Selected extract:
The switch is a Trendnet TEG-S50G
Yes, all three are connected to the Switch: Bolt, Mini and Deco M9. I misspoke, it's a M9, Deco. TP-Link Deco M9 Plus Tri-Band Wi-Fi System.

I thought it was the cabling also, so I pulled a new one up to the Bolt, no change. 

I don't get an error message per se.... in that both the Mini and Bolt show they are connected to the network, so technically I don't lose connectivity.

I get an error when I try to watch anything on the Mini: C421 The XYZ Tivo Box cannot be found.
Then when I go to the Device area on the Mini it shows the XYZ Tivo Box Bolt and shows it's disconnected. (when it is connected to the network).

D


----------



## brobin (Feb 14, 2014)

Clear the Mini completely and then go through guided setup again. Once completed, reboot the Bolt and reboot the Mini.


----------



## krkaufman (Nov 25, 2003)

clavenY56 said:


> The switch is a Trendnet TEG-S50G


Try a different switch, one that isn't a "green" model. There are many threads here discussing issues with TiVo connectivity through "green" switches

TiVo Roamio - Network Issues
TiVo Roamio - Network Issues
TiVo Roamio - Network Issues


----------



## obeythelaw2004 (Oct 27, 2013)

I'm having a similar problem where one of my Minis has stopped communicating to my Tivo Roamio. I restarted it a number of times and nothing. I took the suggestion of repeating guided setup but the Mini won't let me. As it starts the set up it comes back and says that the Tivo Mini is attempting to connect to the Tivo service or something like that. But it never does. Any advice?


----------



## krkaufman (Nov 25, 2003)

obeythelaw2004 said:


> I'm having a similar problem where one of my Minis has stopped communicating to my Tivo Roamio. I restarted it a number of times and nothing. I took the suggestion of repeating guided setup but the Mini won't let me. As it starts the set up it comes back and says that the Tivo Mini is attempting to connect to the Tivo service or something like that. But it never does. Any advice?


Swap locations between Minis (move good Mini to suspect location, suspect Mini to currently "good" location).

Temporarily move the suspect Mini to the router location and see if its connectivity improves using a direct Ethernet connection to the router's LAN.

Separately, you'd want to provide details on your TiVo setup.


----------



## clavenY56 (Sep 24, 2020)

brobin said:


> Clear the Mini completely and then go through guided setup again. Once completed, reboot the Bolt and reboot the Mini.


Now it says "tivo DVR not found" on guided set up.

d


----------



## clavenY56 (Sep 24, 2020)

krkaufman said:


> Try a different switch, one that isn't a "green" model. There are many threads here discussing issues with TiVo connectivity through "green" switches
> 
> Which 4 port switch that will work in this situation? I can't seem to find ones that aren't 'green' ....
> 
> ...


----------



## krkaufman (Nov 25, 2003)

clavenY56 said:


> Which 4 port switch that will work in this situation? I can't seem to find ones that aren't 'green' ....


Maybe this...

https://www.amazon.com/gp/product/B00A128S24/


----------



## clavenY56 (Sep 24, 2020)

That one says, Green Technology. 
I can't seem to find a switch that does not says something about green tech.....
It can't be that.

Recorded information:
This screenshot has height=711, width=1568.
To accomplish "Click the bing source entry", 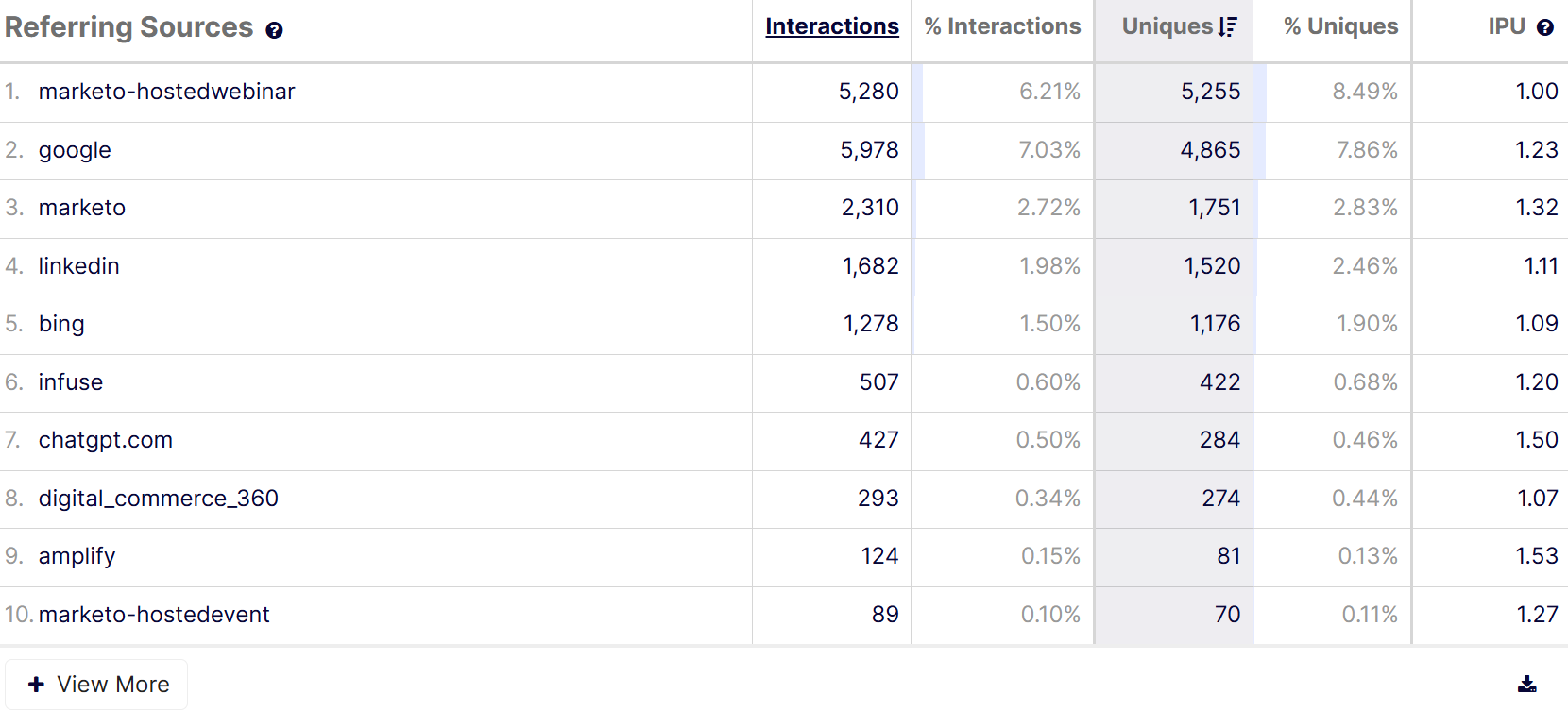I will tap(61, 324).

...

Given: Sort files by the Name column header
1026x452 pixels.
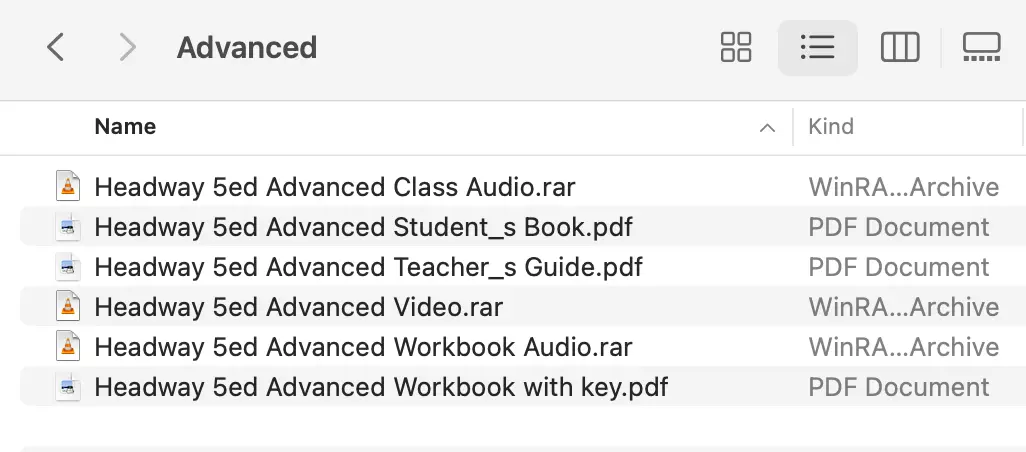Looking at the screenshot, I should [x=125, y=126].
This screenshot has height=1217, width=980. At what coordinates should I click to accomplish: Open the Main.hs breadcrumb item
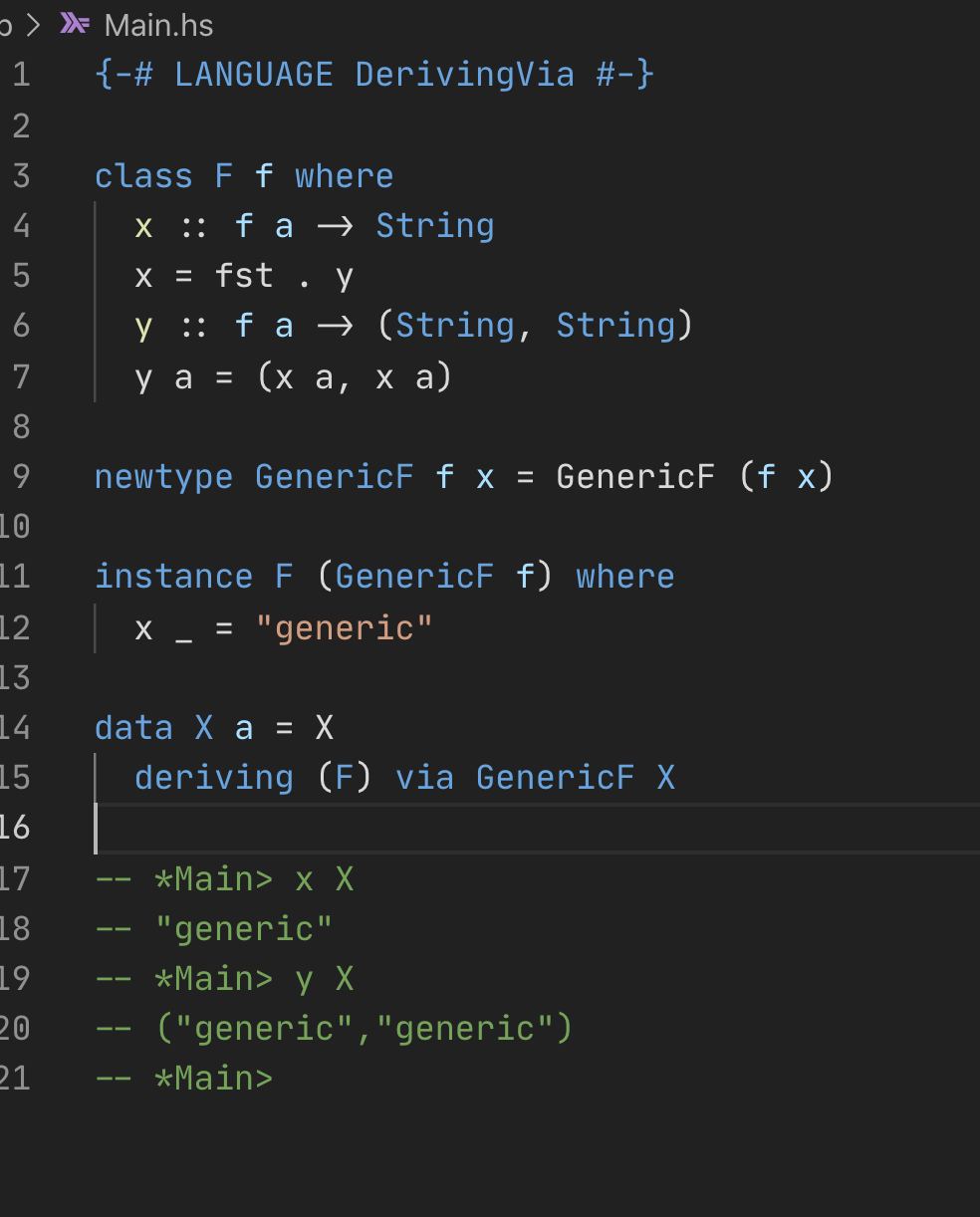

Stated exercise: Translate this sentence from the TiVo forum thread into Spanish: "Temporarily move the suspect Mini to the router location and see if its connectivity improves using a direct Ethernet connection to the router's LAN." The data above has no connection to the TiVo forum thread.

Solution to this exercise: Mueva temporalmente el Mini sospechoso a la ubicación del router y compruebe si su conectividad mejora usando una conexión Ethernet directa a la LAN del router.